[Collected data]

+---+

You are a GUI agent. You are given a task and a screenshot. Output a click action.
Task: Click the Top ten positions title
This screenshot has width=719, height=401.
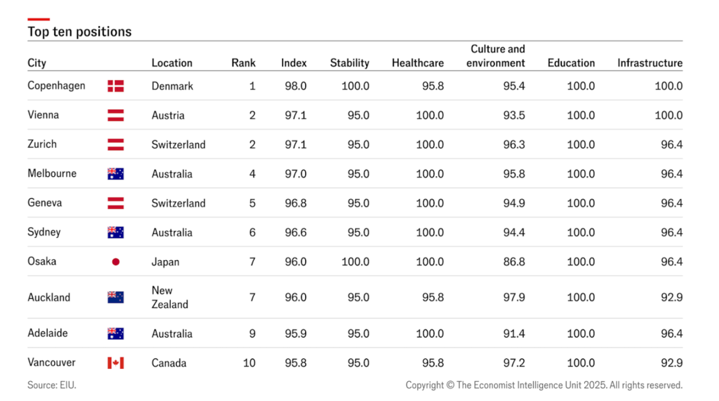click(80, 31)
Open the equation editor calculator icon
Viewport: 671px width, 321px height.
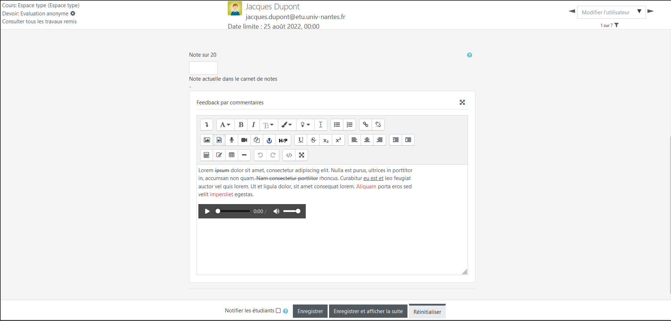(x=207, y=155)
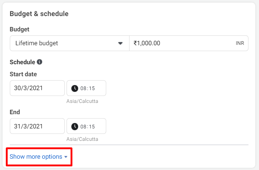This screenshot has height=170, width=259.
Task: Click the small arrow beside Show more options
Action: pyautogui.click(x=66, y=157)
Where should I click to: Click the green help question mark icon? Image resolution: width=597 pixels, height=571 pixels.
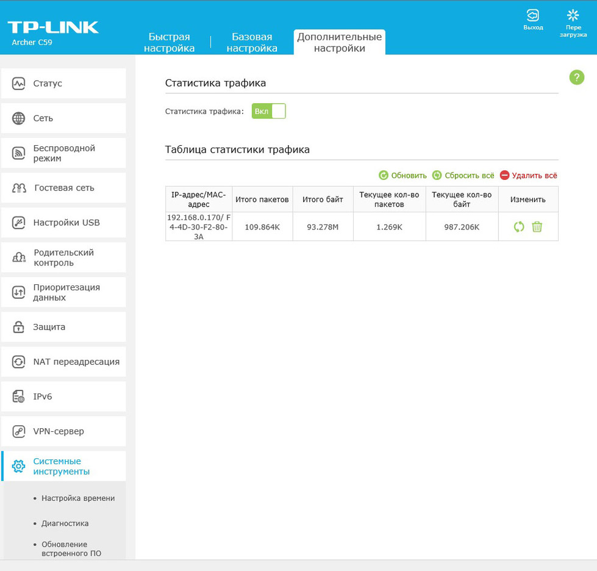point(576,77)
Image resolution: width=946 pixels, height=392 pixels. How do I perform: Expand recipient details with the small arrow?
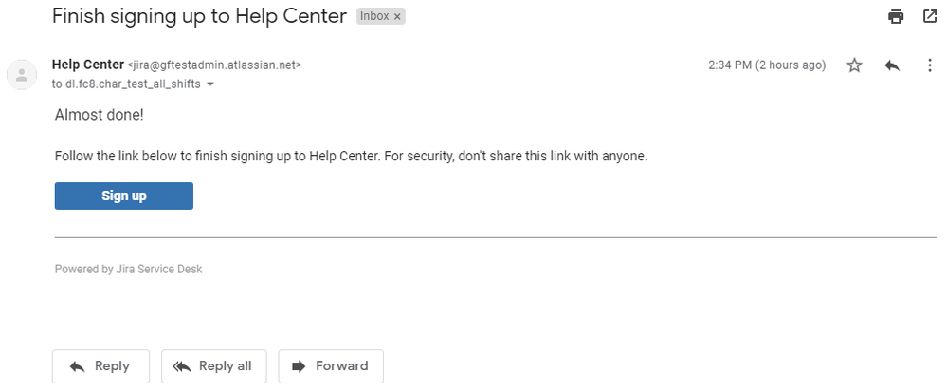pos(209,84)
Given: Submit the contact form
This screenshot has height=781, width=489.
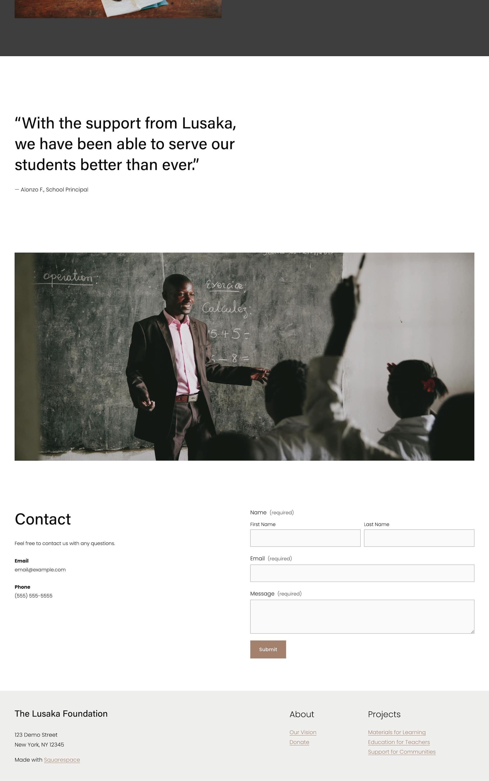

+---+

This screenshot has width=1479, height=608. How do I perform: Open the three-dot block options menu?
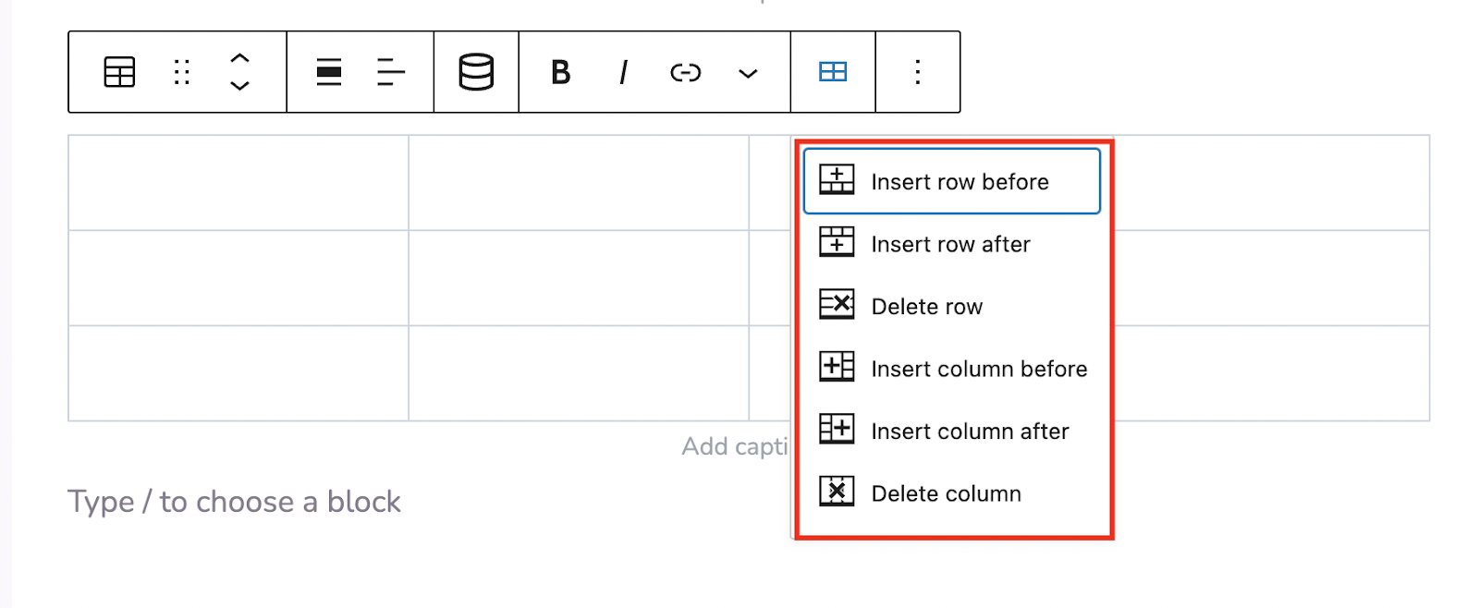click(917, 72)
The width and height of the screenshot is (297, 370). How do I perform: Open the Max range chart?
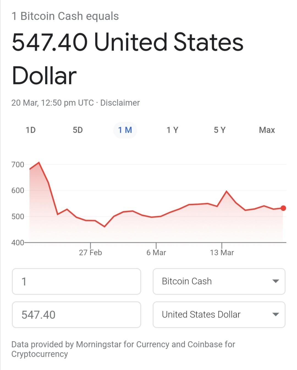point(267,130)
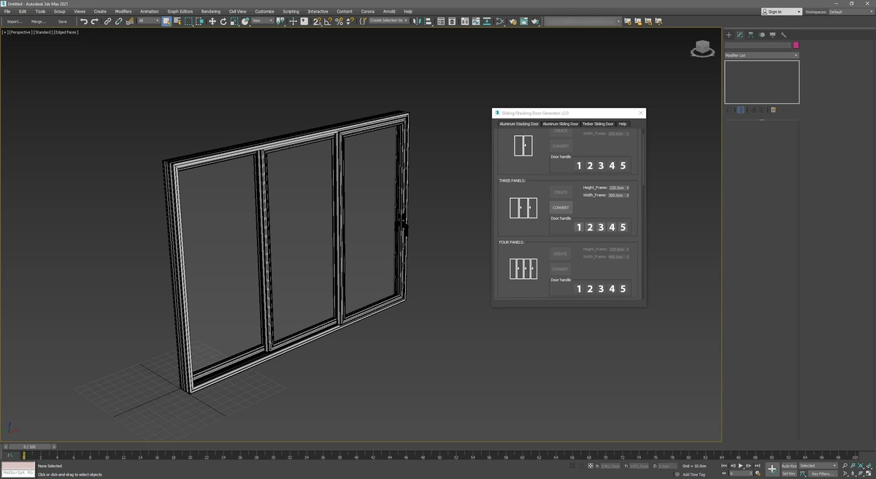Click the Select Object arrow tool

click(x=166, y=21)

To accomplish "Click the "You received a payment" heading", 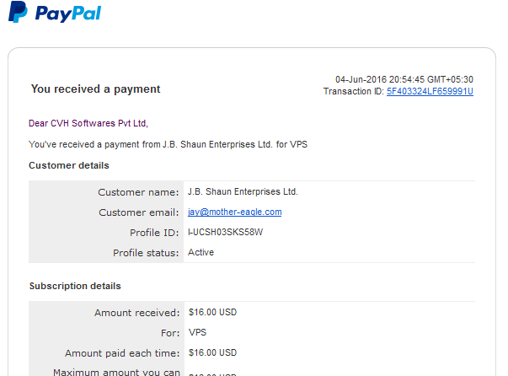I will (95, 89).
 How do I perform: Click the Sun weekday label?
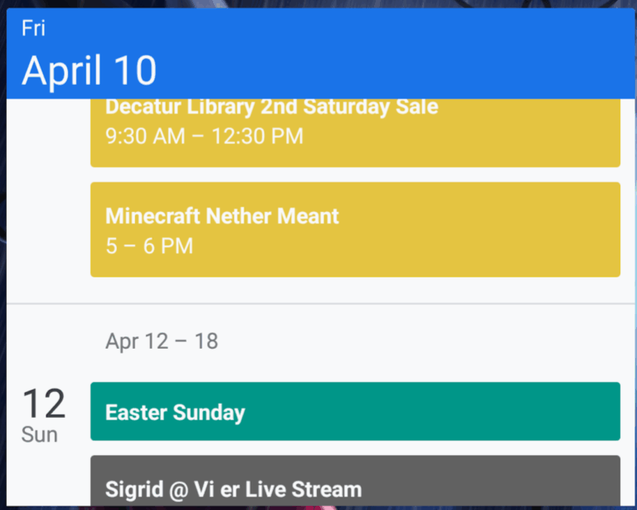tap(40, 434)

+---+

### What the task asks
Your reply should hold nothing but the lines above, from the one containing "Where should I" to the one containing "This screenshot has height=781, width=489.", reproduced exactly minus the pictures.

### Result for this task
Where should I click to: Click the green help question mark icon? Image resolution: width=597 pixels, height=571 pixels.
point(576,77)
Image resolution: width=946 pixels, height=392 pixels. How do I perform: Expand recipient details with the small arrow?
pos(209,84)
Given: Submit the contact form
This screenshot has height=781, width=489.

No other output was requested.